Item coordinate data
☆ ☆ ☆ ☆ ☆ ☆ ☆
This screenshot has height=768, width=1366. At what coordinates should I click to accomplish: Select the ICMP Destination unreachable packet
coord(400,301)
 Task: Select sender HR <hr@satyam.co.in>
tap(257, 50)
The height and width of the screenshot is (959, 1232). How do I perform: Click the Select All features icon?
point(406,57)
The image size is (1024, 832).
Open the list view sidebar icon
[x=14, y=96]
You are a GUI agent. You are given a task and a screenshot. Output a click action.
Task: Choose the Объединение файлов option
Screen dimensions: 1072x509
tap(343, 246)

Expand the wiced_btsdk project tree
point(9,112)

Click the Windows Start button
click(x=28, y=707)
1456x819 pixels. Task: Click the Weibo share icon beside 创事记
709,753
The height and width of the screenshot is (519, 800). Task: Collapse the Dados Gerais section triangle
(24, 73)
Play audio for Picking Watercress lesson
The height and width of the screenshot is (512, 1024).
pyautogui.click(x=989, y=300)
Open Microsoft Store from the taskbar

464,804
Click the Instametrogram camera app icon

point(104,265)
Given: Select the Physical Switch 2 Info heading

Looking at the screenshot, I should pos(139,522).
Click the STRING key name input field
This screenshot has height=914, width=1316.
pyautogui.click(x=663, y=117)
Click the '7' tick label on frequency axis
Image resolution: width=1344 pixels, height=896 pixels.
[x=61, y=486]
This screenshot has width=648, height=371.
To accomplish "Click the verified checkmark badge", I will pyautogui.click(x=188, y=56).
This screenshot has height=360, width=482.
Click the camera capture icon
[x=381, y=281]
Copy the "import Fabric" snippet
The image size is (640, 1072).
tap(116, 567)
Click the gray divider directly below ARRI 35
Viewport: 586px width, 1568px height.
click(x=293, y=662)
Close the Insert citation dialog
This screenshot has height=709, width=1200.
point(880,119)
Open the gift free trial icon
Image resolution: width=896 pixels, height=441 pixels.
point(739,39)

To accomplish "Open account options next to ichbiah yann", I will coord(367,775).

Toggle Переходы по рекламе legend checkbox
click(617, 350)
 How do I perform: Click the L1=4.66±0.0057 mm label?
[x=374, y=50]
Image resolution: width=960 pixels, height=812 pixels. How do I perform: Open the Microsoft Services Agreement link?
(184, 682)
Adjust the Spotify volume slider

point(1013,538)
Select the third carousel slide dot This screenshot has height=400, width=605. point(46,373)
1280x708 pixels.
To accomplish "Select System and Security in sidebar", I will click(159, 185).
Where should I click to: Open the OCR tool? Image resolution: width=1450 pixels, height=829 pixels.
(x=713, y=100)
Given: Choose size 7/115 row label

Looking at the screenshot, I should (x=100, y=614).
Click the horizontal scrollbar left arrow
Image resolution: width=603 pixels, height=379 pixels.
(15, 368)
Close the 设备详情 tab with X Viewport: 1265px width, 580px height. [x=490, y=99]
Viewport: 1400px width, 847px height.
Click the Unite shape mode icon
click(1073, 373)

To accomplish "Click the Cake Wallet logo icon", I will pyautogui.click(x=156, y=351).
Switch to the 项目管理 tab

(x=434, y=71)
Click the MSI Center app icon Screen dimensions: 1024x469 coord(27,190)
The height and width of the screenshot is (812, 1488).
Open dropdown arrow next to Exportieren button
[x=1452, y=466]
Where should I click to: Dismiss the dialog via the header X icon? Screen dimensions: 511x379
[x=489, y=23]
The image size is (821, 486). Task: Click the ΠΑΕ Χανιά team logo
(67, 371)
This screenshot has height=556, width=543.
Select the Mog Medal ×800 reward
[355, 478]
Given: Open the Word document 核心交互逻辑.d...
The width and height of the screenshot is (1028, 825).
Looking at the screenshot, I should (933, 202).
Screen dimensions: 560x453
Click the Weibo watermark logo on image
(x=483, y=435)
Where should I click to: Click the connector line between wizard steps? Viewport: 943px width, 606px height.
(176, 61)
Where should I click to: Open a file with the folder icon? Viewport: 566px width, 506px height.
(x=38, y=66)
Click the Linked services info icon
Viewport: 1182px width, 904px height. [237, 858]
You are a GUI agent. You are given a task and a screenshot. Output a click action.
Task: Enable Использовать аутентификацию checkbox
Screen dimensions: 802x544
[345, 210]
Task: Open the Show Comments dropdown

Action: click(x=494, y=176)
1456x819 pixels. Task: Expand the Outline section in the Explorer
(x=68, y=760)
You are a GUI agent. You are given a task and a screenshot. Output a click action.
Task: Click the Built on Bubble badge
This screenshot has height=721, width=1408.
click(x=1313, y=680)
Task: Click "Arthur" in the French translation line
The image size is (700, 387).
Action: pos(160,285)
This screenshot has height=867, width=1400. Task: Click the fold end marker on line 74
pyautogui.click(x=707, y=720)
☆ ☆ ☆ ☆ ☆ ☆ ☆
Gather every line in the items that contains the string "dialog". Treat uppercase and lowercase as different.

Close the Insert citation dialog
Where should I click to: Dismiss the dialog via the header X icon? Screen dimensions: 511x379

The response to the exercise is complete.